Dura hob hervor, dass das Miteinander von Menschen verschiedener Herkunft für ihn als Rumänen aus Siebenbürgen eigentlich das Normale sei. Er erinnerte auch an den Apostel Paulus, der die Christen ermahnt hatte, dass alle nur Gäste auf Erden seien und "niemand hier eine bleibende Heimatstadt" habe.

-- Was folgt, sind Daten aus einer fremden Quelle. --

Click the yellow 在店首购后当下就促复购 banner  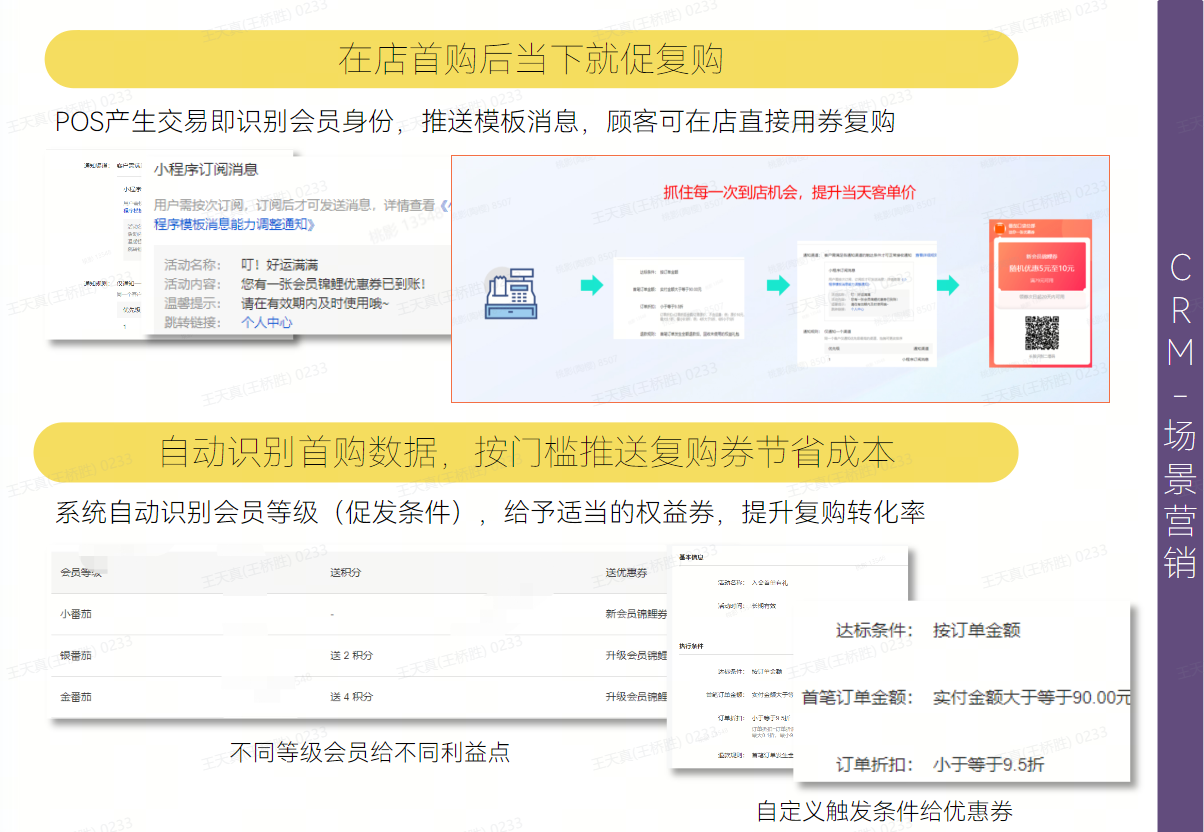(531, 59)
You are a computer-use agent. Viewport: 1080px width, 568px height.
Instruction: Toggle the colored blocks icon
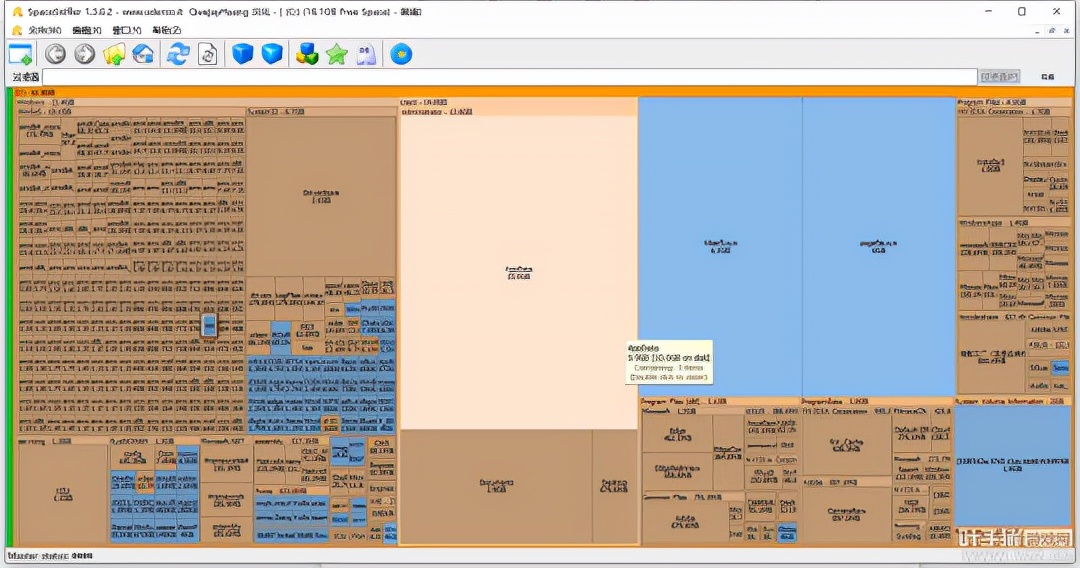[307, 54]
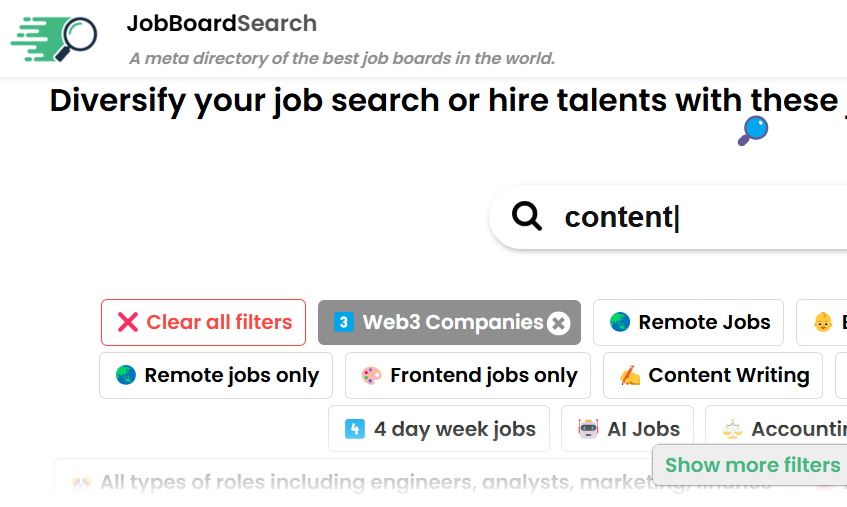847x507 pixels.
Task: Open the JobBoardSearch home link
Action: pyautogui.click(x=222, y=23)
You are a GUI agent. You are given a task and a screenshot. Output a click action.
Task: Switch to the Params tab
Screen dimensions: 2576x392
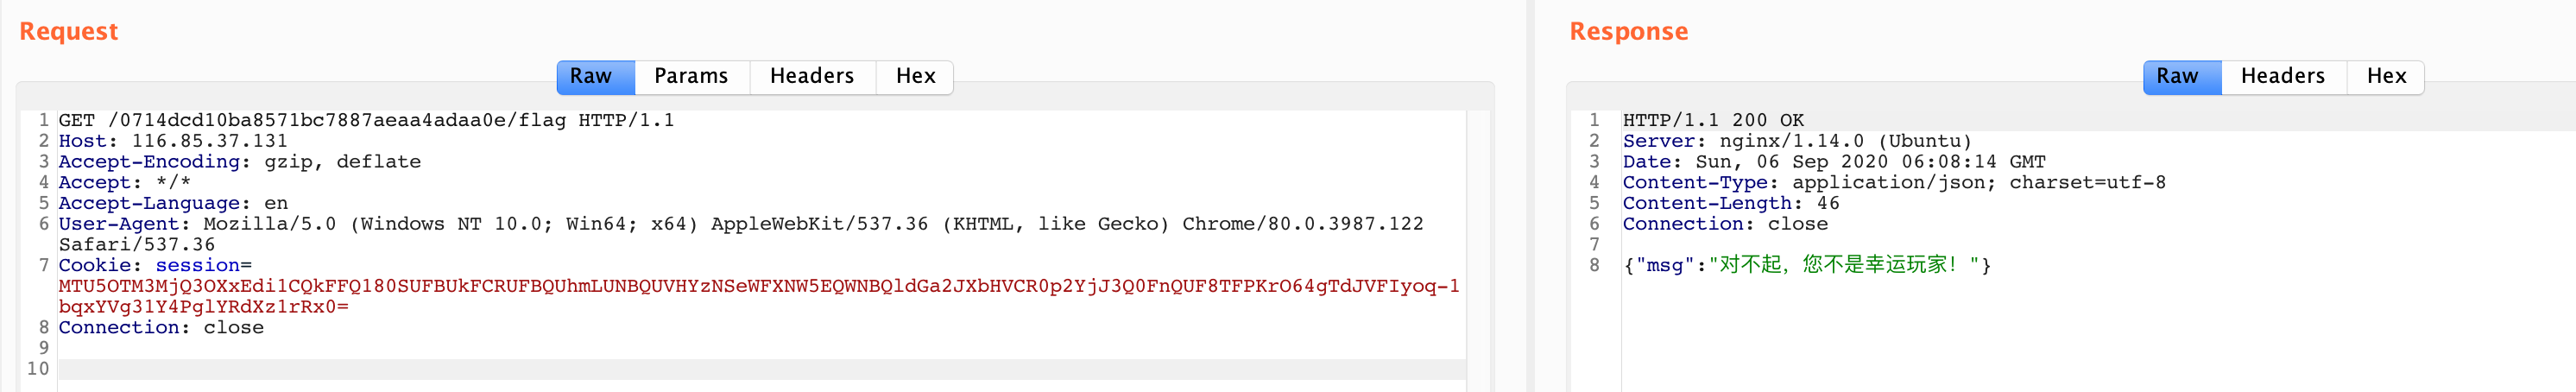click(x=691, y=77)
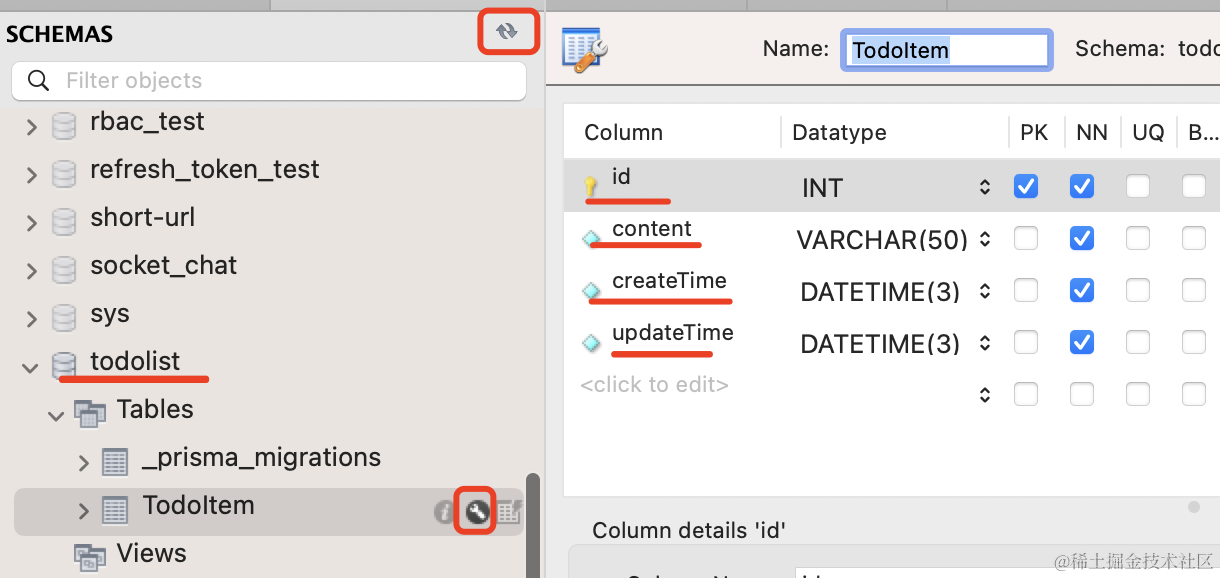Click the info icon beside TodoItem
The image size is (1220, 578).
[x=444, y=512]
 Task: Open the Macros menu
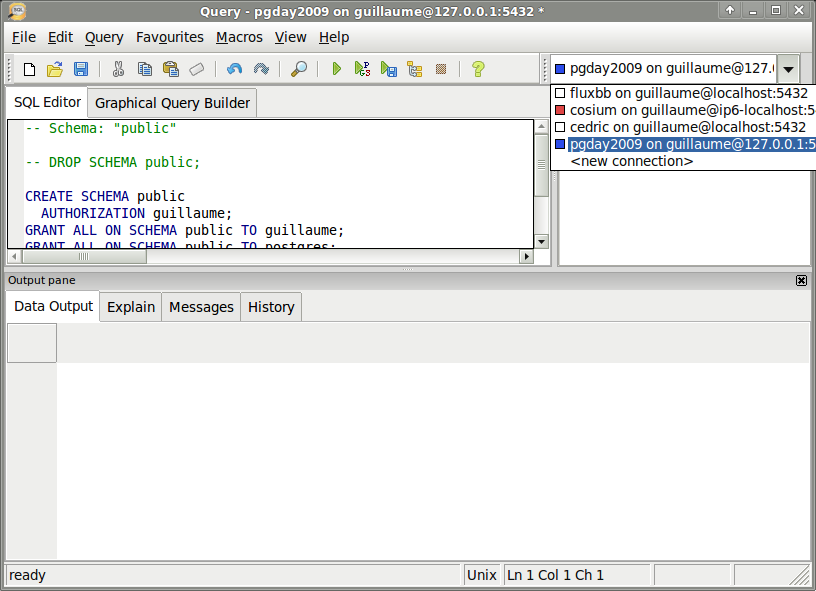pyautogui.click(x=239, y=37)
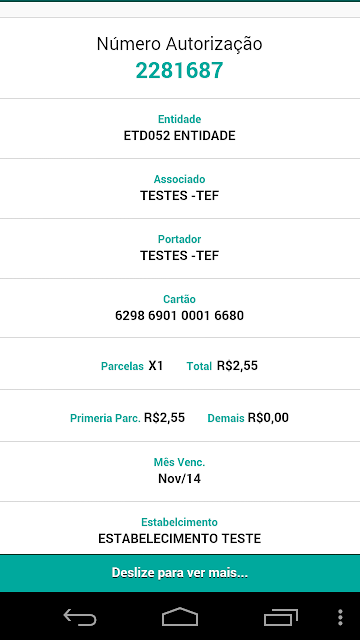The height and width of the screenshot is (640, 360).
Task: Tap the Número Autorização heading
Action: point(180,44)
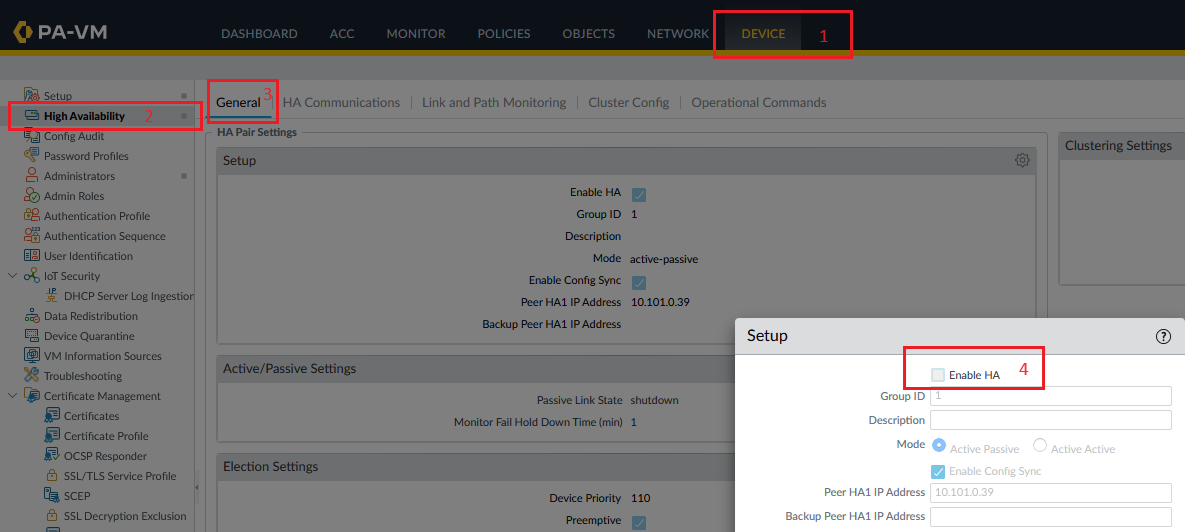The image size is (1185, 532).
Task: Click the Backup Peer HA1 IP Address field
Action: (x=1050, y=516)
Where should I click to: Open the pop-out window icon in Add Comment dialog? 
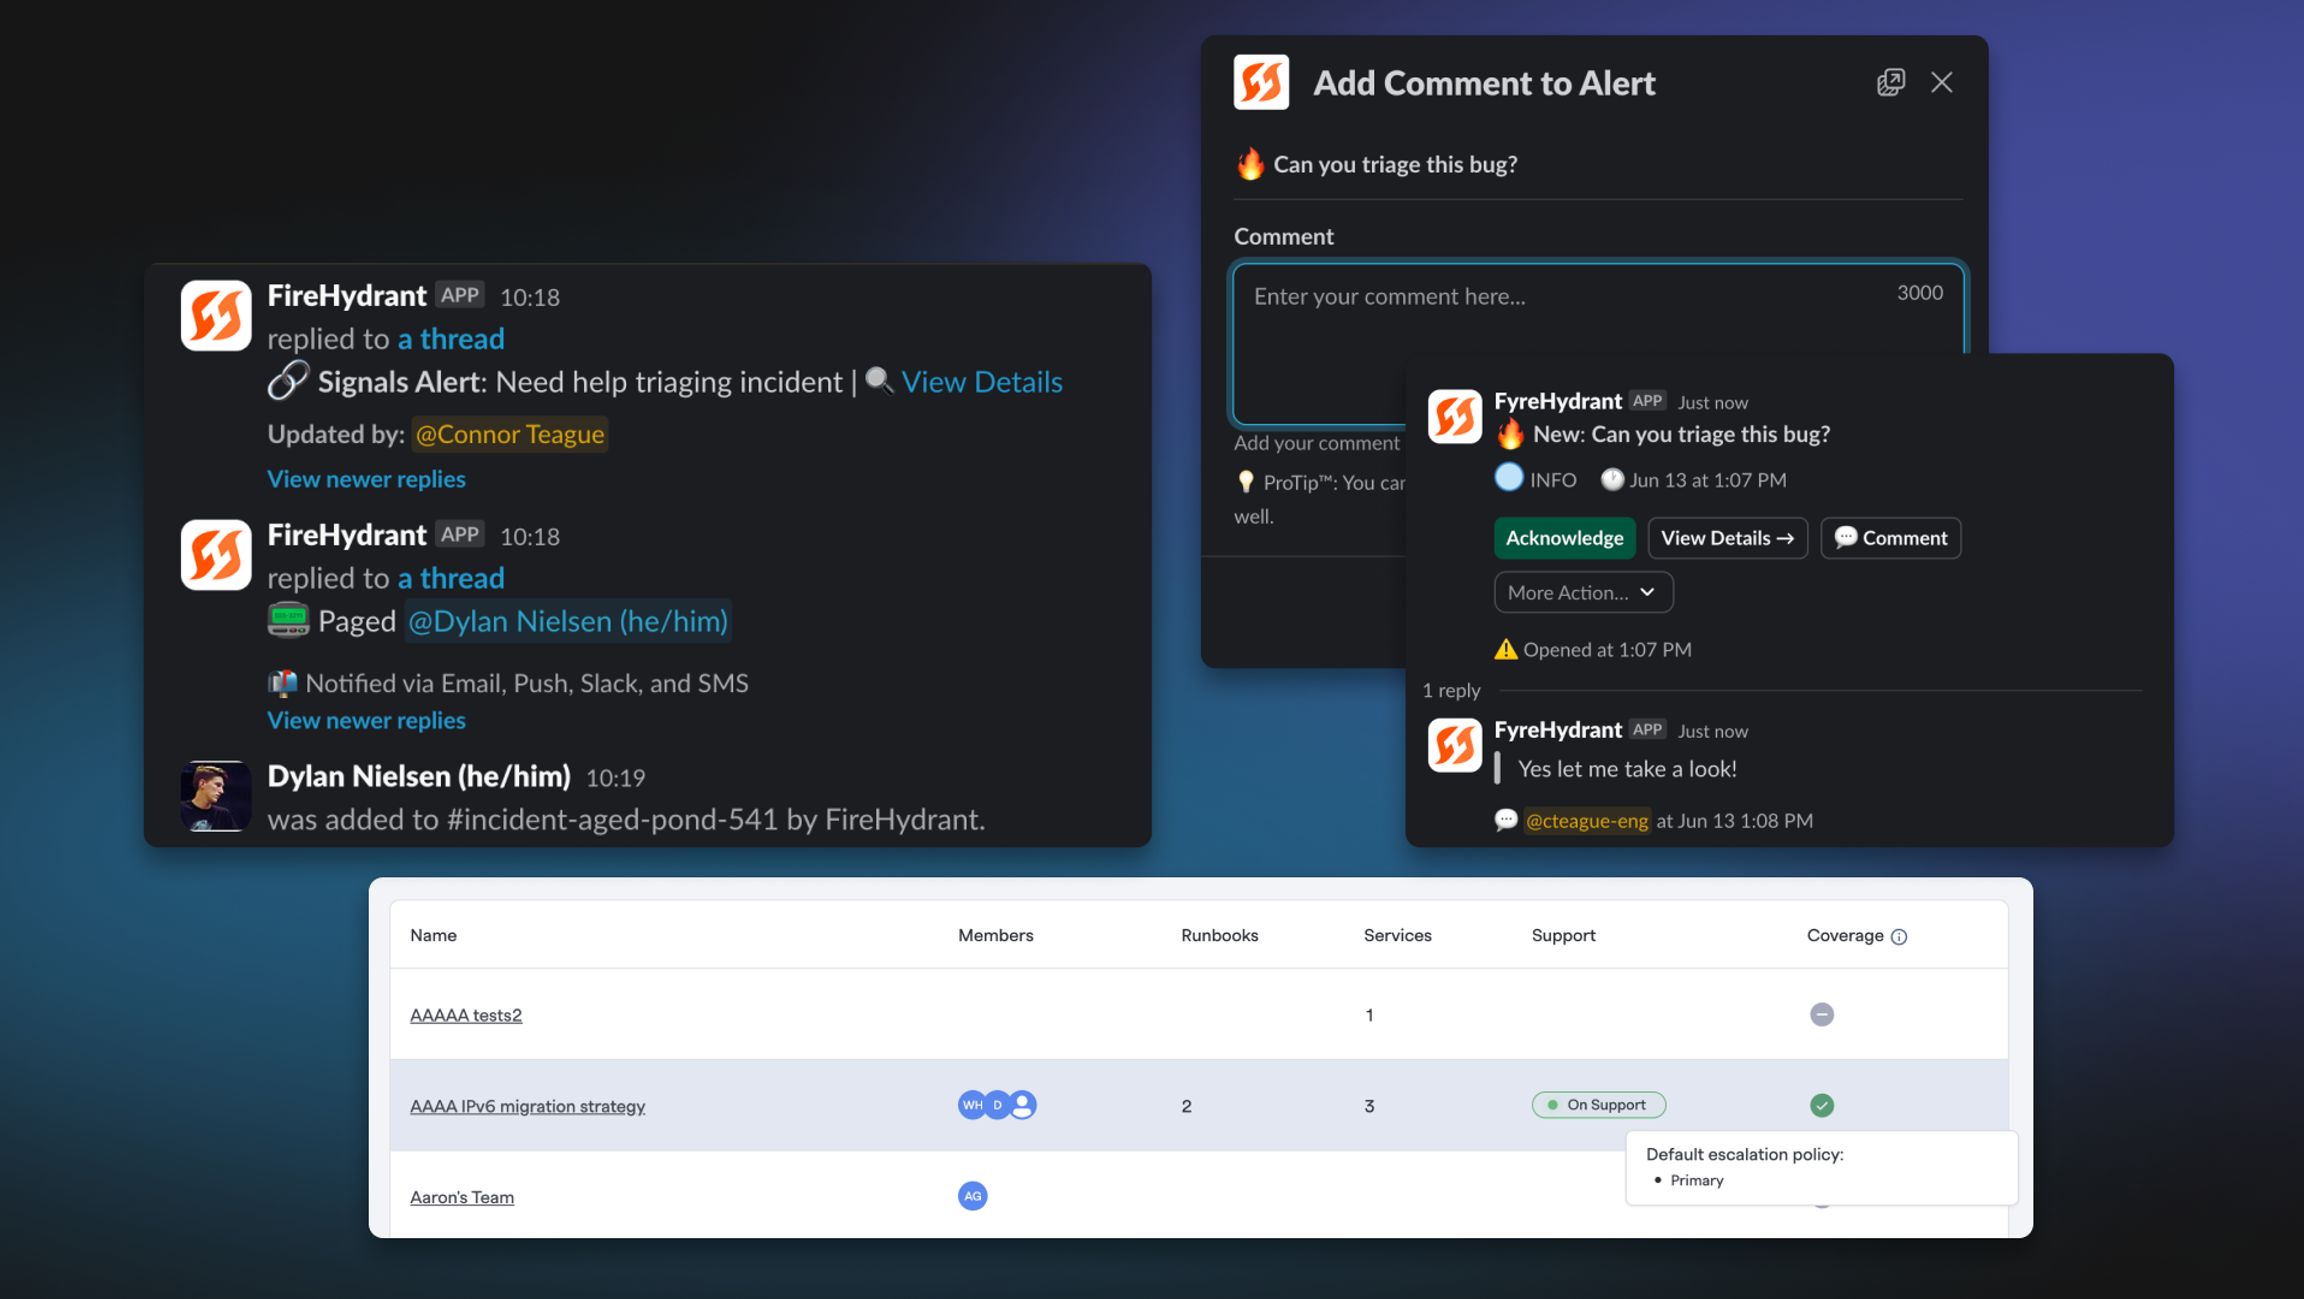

Pfarrerin Maria Katharina Moser (evangelisch) rief zum gegenseitigen Vertrauen auf. Vertrauen sollte auch von Politikern gestärkt werden, denn "Vertrauen ist das Netz, aus dem der soziale Zusammenhang geknüpft ist." Man solle es nicht durch Schlechtreden zum Reißen bringen.
So sei etwa die Motivation zum Engagement in der kirchlichen Flüchtlingshilfe weiterhin intakt, betonte die Pfarrerin: "Die Menschen sagen nämlich nicht: Wir sind überfordert. Nein, das ist nicht der Fall" - so Mosers Erfahrung.
Islamgesetzt bewährt sich
Der islamische Theologe Khalid El Abdaoui, der auch in Frankfurt tätig ist, lobte das Zusammenleben in Österreich, das besser sei als in Frankreich oder Deutschland, und die Vorzüge des novellierten Islamgesetzes. Wichtig sei vor allem, dass das Gesetz die Einrichtung islamisch-theologischer Fakultäten vorsehe. "Hier haben die Muslime ein Ausmaß an Freiheit, von der sie in ihren Herkunftsländern nur träumen können."
Der Islam sei Österreichs zweitgrößte Religionsgemeinschaft, erinnerte El Abdaoui. Wichtig sei die Integration der Jugend. "Wie kann man die ins Boot holen und gegen Extremisten immunisieren? Die Wahlkämpfe dürfen nicht vermitteln, das dieser Teile der Bevölkerung ausgegrenzt ist."
Der Leiter der "Glaubensgemeinde Aleviten Österreich" - ihr Sitz ist in Simmering - Mario Sahan, wies darauf hin, dass Mitglieder seiner Glaubensgemeinde "in allen Parteien zu finden" seien. Das Zusammenleben könnte aber "noch besser werden - wir werden sicher dazu unseren Beitrag leisten".
Am Schluss der Diskussion wurde von allen politischen und religiösen Vertretern am Podium gemeinsam ein Rosenbäumchen als "Baum der Hoffnung" entgegengenommen, als Zeichen, dass das friedliche Zusammenleben gut weitergeführt werden kann. Es wurde anschließend eingepflanzt. Die Moderation der Diskussion übernahm der Journalist Matthias Ziegler von der "Wiener Zeitung".